Dataset excerpts:
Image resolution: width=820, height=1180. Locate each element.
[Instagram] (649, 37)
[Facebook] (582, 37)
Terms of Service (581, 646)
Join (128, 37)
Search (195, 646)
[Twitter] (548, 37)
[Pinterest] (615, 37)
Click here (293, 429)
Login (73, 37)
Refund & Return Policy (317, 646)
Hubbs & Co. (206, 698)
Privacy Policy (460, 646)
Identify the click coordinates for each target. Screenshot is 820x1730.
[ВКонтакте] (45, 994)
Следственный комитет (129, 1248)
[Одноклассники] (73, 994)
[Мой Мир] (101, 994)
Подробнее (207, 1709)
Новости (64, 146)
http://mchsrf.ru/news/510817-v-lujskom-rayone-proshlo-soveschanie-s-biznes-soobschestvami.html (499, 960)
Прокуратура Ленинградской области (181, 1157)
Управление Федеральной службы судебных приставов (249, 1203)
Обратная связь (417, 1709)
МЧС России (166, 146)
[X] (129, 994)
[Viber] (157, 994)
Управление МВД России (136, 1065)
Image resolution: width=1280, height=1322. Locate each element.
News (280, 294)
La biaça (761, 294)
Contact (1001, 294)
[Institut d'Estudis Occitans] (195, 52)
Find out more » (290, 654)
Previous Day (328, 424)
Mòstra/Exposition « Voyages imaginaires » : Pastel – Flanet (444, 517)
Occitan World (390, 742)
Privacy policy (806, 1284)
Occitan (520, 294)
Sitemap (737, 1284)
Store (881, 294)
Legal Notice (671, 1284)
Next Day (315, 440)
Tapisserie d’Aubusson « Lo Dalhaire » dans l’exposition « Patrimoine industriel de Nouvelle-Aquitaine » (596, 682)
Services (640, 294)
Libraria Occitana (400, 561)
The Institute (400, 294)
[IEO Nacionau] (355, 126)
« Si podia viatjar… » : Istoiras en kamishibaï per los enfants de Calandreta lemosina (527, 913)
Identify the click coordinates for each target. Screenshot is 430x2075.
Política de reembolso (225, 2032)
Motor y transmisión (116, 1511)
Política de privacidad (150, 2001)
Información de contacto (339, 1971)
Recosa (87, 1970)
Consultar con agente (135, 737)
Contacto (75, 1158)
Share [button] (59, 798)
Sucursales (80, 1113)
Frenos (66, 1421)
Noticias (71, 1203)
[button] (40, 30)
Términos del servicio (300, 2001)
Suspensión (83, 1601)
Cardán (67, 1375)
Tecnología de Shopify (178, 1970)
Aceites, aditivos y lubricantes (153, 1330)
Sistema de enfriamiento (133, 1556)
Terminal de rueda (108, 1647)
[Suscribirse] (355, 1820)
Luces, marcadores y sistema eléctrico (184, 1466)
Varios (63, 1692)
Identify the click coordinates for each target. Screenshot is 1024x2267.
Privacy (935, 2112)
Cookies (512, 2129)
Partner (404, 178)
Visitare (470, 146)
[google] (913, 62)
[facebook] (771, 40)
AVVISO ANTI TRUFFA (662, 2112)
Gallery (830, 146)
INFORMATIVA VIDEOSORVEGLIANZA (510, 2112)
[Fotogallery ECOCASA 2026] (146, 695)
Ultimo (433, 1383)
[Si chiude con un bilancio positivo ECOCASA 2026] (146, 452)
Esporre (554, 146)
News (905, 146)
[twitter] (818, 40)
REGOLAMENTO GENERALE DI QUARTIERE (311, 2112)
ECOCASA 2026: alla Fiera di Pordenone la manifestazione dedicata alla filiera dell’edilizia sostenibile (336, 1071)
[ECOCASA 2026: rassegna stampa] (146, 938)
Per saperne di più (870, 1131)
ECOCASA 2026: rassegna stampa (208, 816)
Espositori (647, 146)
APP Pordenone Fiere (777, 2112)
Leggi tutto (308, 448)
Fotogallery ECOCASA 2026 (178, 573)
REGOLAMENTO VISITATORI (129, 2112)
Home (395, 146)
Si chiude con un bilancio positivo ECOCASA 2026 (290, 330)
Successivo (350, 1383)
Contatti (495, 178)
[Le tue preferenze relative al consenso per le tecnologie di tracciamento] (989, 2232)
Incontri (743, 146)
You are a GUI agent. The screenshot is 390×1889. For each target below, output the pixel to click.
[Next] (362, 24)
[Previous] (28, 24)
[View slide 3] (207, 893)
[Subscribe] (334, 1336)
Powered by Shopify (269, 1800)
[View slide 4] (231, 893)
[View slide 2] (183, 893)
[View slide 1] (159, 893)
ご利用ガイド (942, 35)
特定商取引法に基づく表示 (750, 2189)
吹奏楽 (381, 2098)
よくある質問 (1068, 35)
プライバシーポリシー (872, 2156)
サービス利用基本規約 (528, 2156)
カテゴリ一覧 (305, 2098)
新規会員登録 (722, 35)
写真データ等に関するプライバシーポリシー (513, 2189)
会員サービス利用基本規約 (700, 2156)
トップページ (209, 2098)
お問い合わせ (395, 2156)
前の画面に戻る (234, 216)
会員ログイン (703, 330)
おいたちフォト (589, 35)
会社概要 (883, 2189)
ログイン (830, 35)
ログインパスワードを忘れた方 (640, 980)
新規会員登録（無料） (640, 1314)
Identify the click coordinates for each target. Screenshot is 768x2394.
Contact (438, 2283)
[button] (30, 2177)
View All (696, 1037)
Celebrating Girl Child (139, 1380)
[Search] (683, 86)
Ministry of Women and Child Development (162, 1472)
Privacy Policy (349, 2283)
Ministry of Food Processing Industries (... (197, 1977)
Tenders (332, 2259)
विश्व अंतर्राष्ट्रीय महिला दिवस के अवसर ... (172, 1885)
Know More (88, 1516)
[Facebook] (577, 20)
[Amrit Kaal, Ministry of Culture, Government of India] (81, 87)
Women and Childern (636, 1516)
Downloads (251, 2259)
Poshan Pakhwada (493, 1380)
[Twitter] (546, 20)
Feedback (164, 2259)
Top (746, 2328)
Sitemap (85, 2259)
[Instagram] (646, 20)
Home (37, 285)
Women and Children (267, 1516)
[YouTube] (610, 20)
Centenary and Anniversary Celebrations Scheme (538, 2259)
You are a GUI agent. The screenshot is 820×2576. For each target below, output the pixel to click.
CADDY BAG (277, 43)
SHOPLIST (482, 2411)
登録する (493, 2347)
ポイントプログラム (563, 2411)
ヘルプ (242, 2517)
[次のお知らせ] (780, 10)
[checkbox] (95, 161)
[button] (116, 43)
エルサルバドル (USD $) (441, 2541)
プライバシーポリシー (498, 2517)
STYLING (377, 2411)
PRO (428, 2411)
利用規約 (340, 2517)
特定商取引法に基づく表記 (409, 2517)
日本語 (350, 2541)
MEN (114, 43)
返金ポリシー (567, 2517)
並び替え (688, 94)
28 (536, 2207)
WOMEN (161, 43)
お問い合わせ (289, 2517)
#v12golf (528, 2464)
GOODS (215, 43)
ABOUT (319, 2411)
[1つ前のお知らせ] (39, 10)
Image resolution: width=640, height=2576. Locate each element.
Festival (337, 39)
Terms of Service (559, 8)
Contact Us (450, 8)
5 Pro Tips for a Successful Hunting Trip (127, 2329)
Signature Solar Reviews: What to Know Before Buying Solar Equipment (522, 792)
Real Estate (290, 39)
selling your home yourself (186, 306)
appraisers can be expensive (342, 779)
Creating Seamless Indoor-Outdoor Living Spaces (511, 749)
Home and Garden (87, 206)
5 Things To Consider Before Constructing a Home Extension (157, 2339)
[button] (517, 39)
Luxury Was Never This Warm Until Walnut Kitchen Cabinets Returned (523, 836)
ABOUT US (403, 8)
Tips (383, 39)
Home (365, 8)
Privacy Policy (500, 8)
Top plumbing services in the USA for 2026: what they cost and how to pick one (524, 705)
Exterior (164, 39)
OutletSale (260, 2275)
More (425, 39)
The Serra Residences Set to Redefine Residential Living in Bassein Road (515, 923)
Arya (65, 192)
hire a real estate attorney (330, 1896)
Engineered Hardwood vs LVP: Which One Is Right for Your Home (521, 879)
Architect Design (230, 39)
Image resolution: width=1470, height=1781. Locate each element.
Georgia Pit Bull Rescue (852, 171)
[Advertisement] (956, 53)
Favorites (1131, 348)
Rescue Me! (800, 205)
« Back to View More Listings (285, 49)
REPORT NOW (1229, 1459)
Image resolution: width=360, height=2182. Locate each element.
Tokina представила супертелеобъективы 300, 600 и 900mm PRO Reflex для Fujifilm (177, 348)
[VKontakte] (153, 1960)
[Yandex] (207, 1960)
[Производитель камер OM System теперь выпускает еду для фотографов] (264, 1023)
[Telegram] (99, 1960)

Exercise instructions:
Your answer should be all lines from the data that contain "Before".

Your solution:
Signature Solar Reviews: What to Know Before Buying Solar Equipment (522, 792)
5 Things To Consider Before Constructing a Home Extension (157, 2339)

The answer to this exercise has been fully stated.